Complete the following:
(a) In the article on Eisenhower Crossing, which two interstates does the looping stretch of Eisenhower Parkway run between?
(b) Which stores does the article on Eisenhower Crossing name as having once filled the area? List every one.
(c) Carry on the article about the decline of Eisenhower Crossing in Macon from the point where it stops.

Text:
· · ·
Written by Investigative Reporter Brooklyn Lassiter

Once considered the ‘shopping Mecca of Macon’, the shopping area sits amid the looping stretch along Eisenhower Parkway between I-75 and I-475. Known as “Eisenhower Crossing,” with Presidental Parkway serving as the main thoroughfare providing access to the numerous shops, the once bustling business district has undergone a lot of changes in recent years. In that time, many notorious and household-name stores have called the location home. Stores such as Media Play, Marshall’s, Dick’s Sporting Goods, Pet Smart, Old Navy, Sears Hardware, K-Mart, and Target once filled the area and drew retail clientele from all around Central Georgia.

Those days appear to be long gone.

Now, those businesses, and far too many more to list, have packed up and headed for what they believe to be greener retail pastures. But what’s worse than just having to drive a few extra miles to visit your favorite big box stores, is that in their wake, these major store vacancies have left a lot more than just hundreds of thousands of square feet of empty retail space. The starker reality is that what they’ve actually left behind are large, rapidly aging, abandoned structures that are often magnets for crime, and which are quickly eroding into a blight on the face of that area of Macon.

Storefronts that once prominently advertised discounts and other sales now sit for sale themselves.
· · ·
Supplied records:
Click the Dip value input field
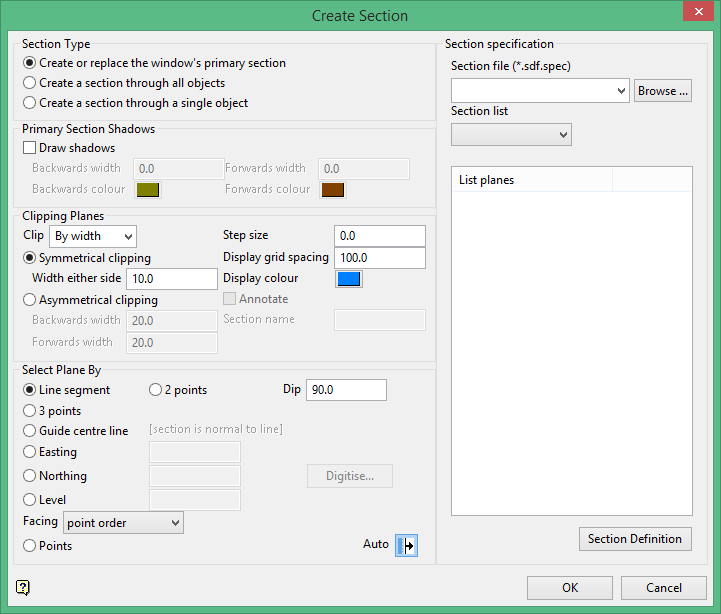The image size is (721, 614). coord(346,390)
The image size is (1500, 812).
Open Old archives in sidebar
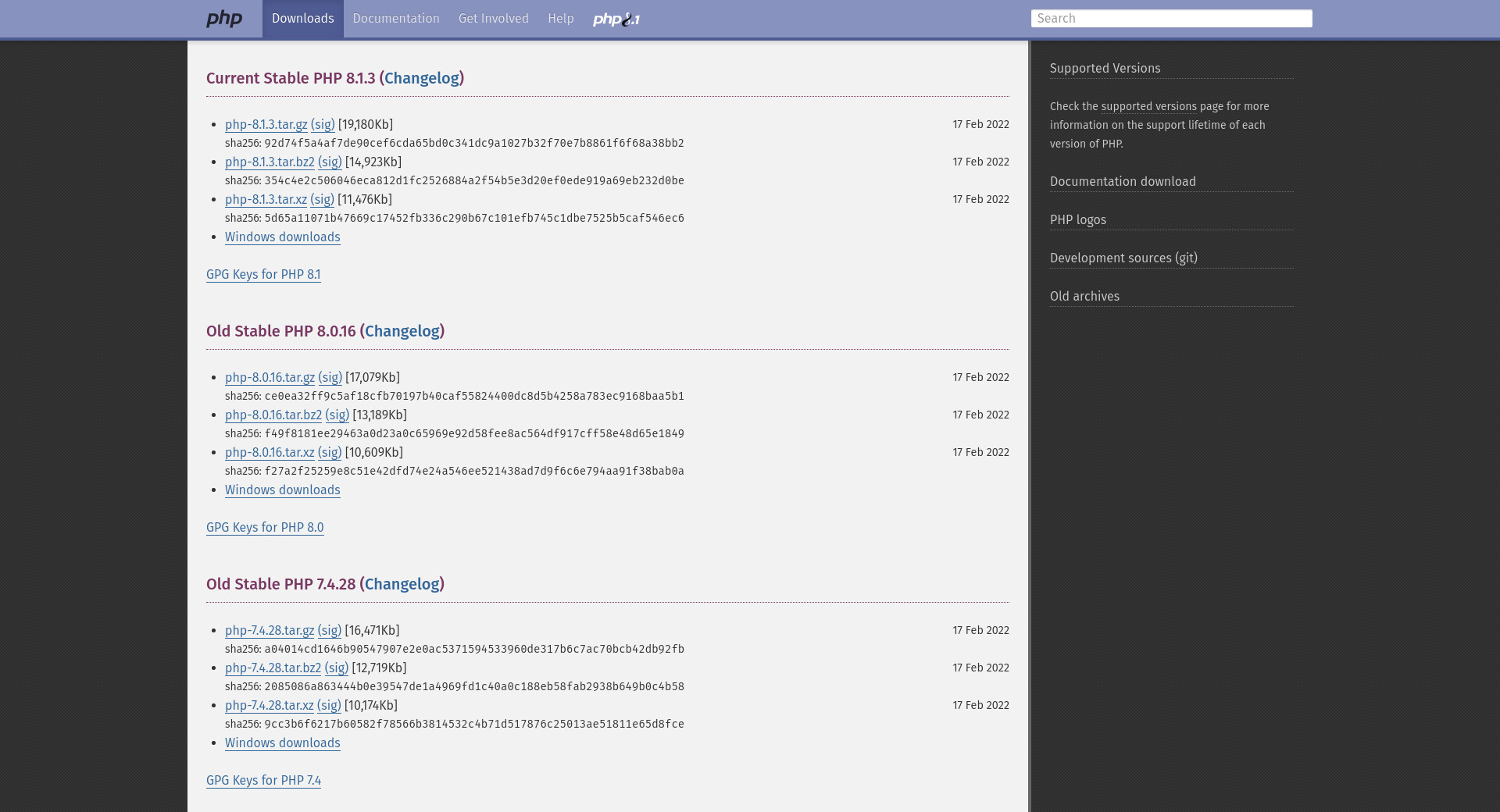pos(1084,297)
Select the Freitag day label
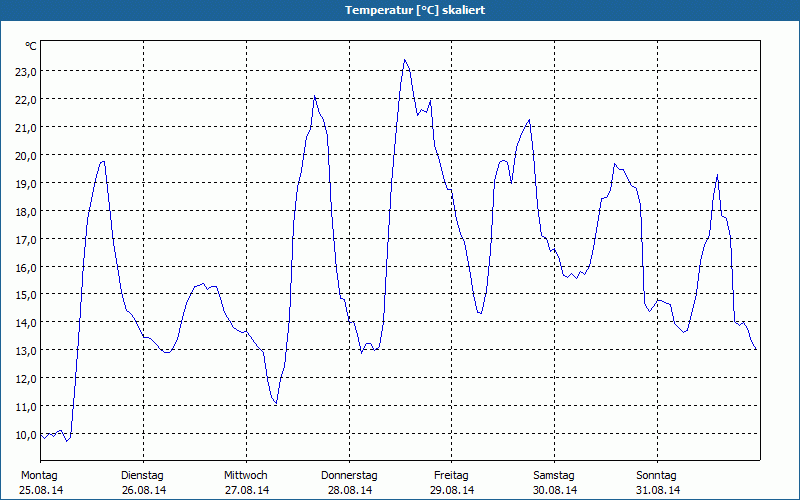 [452, 475]
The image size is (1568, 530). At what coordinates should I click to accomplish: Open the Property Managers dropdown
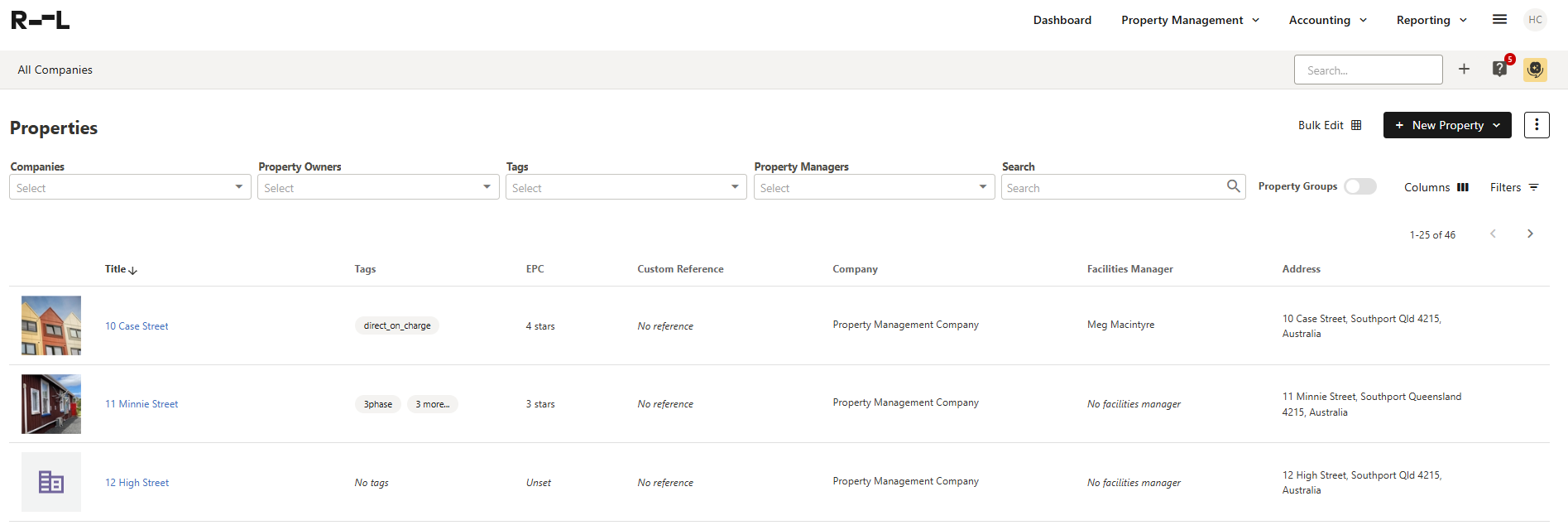(x=874, y=188)
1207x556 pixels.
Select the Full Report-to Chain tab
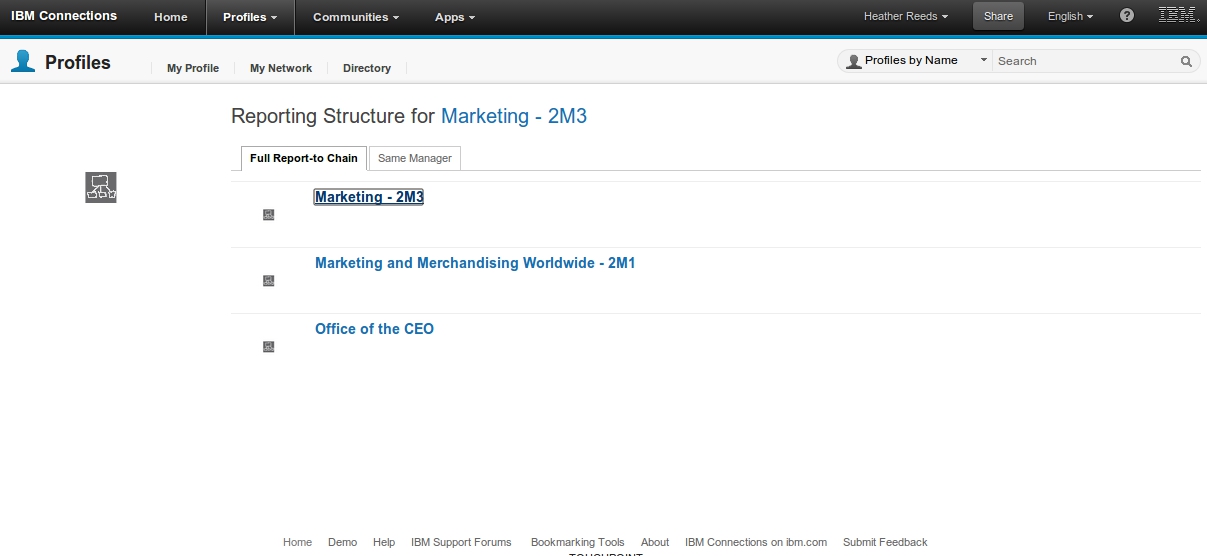tap(303, 158)
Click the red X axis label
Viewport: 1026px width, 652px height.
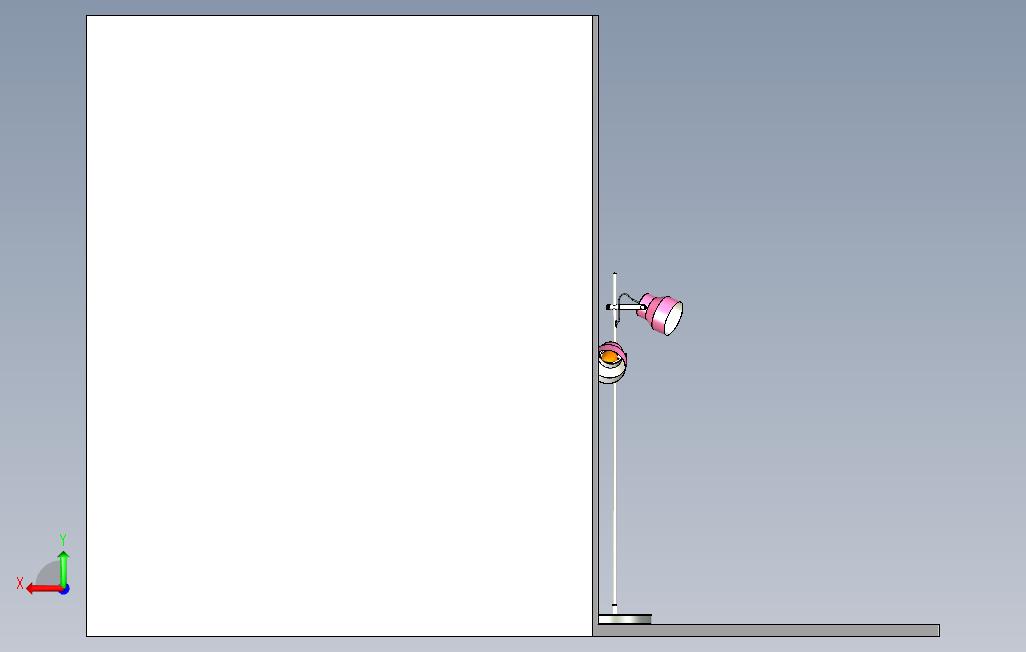(20, 583)
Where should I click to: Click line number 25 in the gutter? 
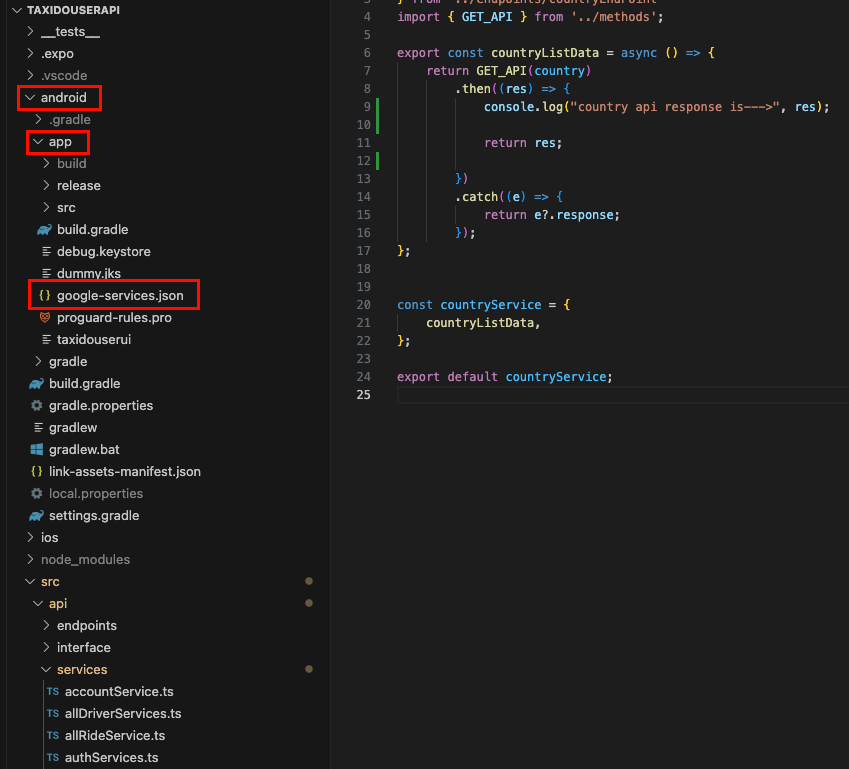coord(363,395)
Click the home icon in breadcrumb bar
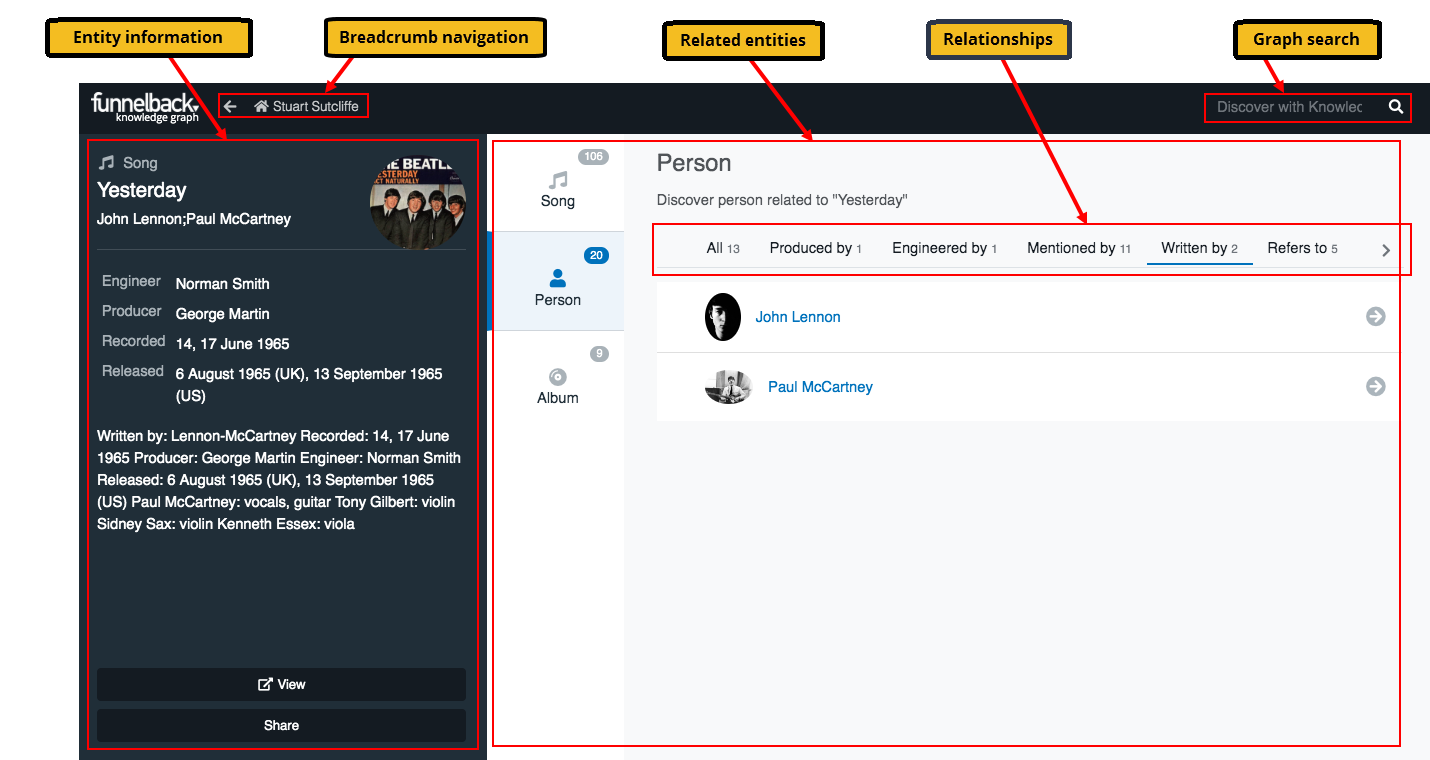The image size is (1430, 760). [261, 104]
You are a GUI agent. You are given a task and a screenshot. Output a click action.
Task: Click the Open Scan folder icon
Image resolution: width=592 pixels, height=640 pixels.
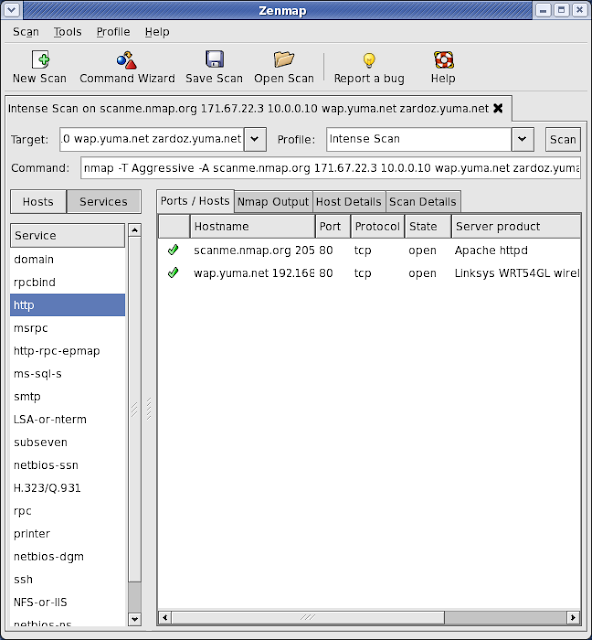pos(284,60)
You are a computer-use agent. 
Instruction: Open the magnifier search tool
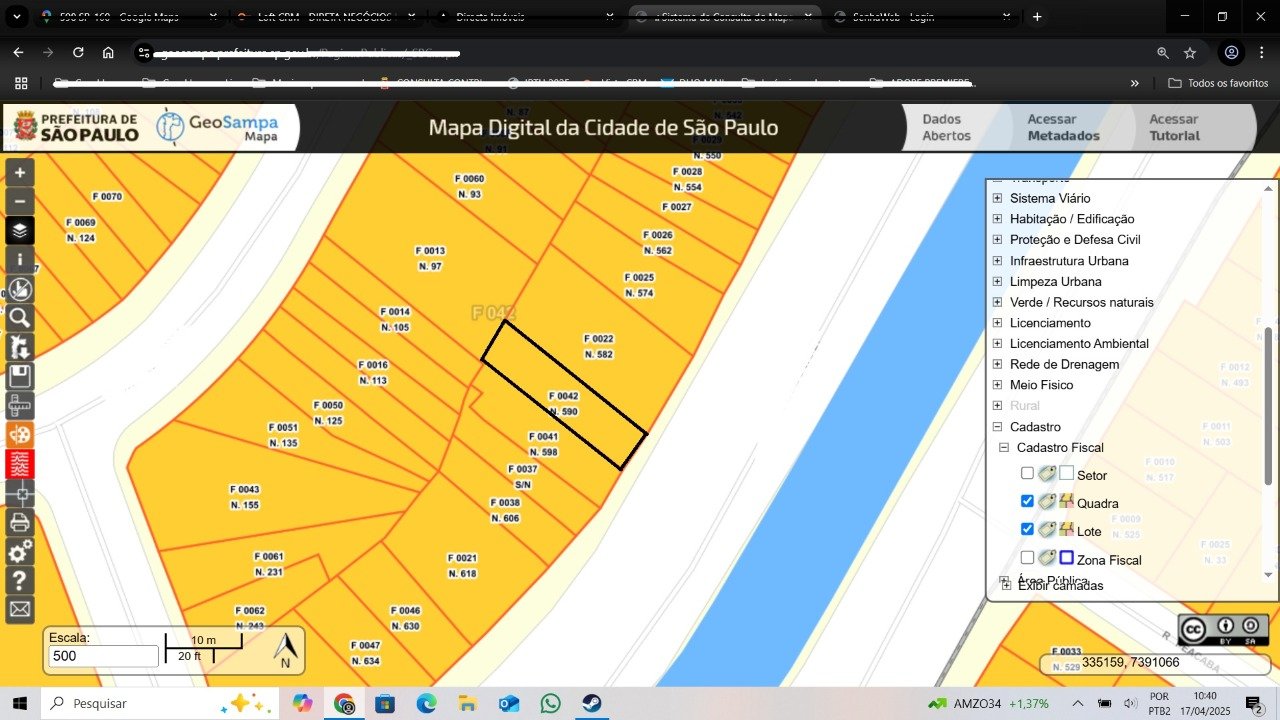click(20, 318)
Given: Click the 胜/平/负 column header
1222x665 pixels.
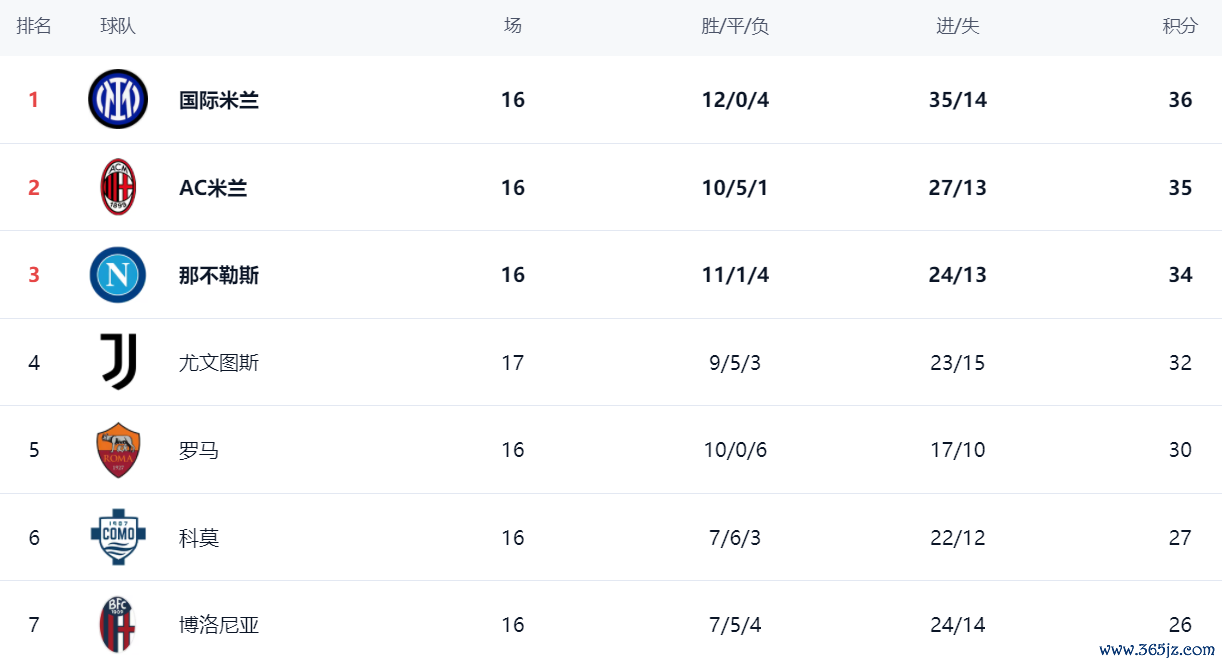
· · ·
Answers in order:
(a) I-75 and I-475.

(b) Media Play, Marshall's, Dick's Sporting Goods, Pet Smart, Old Navy, Sears Hardware, K-Mart, Target

(c)
Marshalls moved north to Riverside Drive, while Dick’s Sporting Goods moved to Bass Road. Other businesses moved out of town entirely.

The Target store in question was shuttered in 2018, citing continuously declining sales over a prolonged period. The fact that no other retailer sought to occupy the relatively new structure as it sat vacant for some 5 years, speaks volumes about the stigma that now surrounds the area in retail circles.

But the list of retail woes along Eisenhower Parkway doesn’t stop there. The Macon Mall once consisted of over 1.4 million square feet of retail and food court space at its peak during the 90s –of course, like everything else along Eisenhower, that all changed in the early 2000s.

The economy plummeted and other shopping centers, like the Shoppes at River Crossing on Riverside Drive in North Macon, sprung up. Their first stores opened for business in 2008, and almost immediately attracted stores like Dillard’s Belk, and Dick’s Sporting Goods to cut bait on Eisenhower, and relocate, while other stores, such as J.C. Penney, closed their Macon locations altogether.

The community took another blow when the mall’s owners decided to demolish the entire east wing of the once sprawling center, in 2011.

The former Home Depot at the Westgate Shopping Center in Macon’s Eisenhower Parkway corridor has been vacant for well over a decade.

In the four census tracts taken in the areas immediately surrounding the Macon Mall, the U.S. Census says the average annual family income is about $29,000.

That number more than triples when you get up around Bass Road, where the U.S. Census says the average annual family income centers at right around $99,000.

Numerous attempts have been made in recent years to revitalize the area, but so far, none have succeeded in bringing new major businesses to the area.

We will, of course, continue to bring you updates as they happen.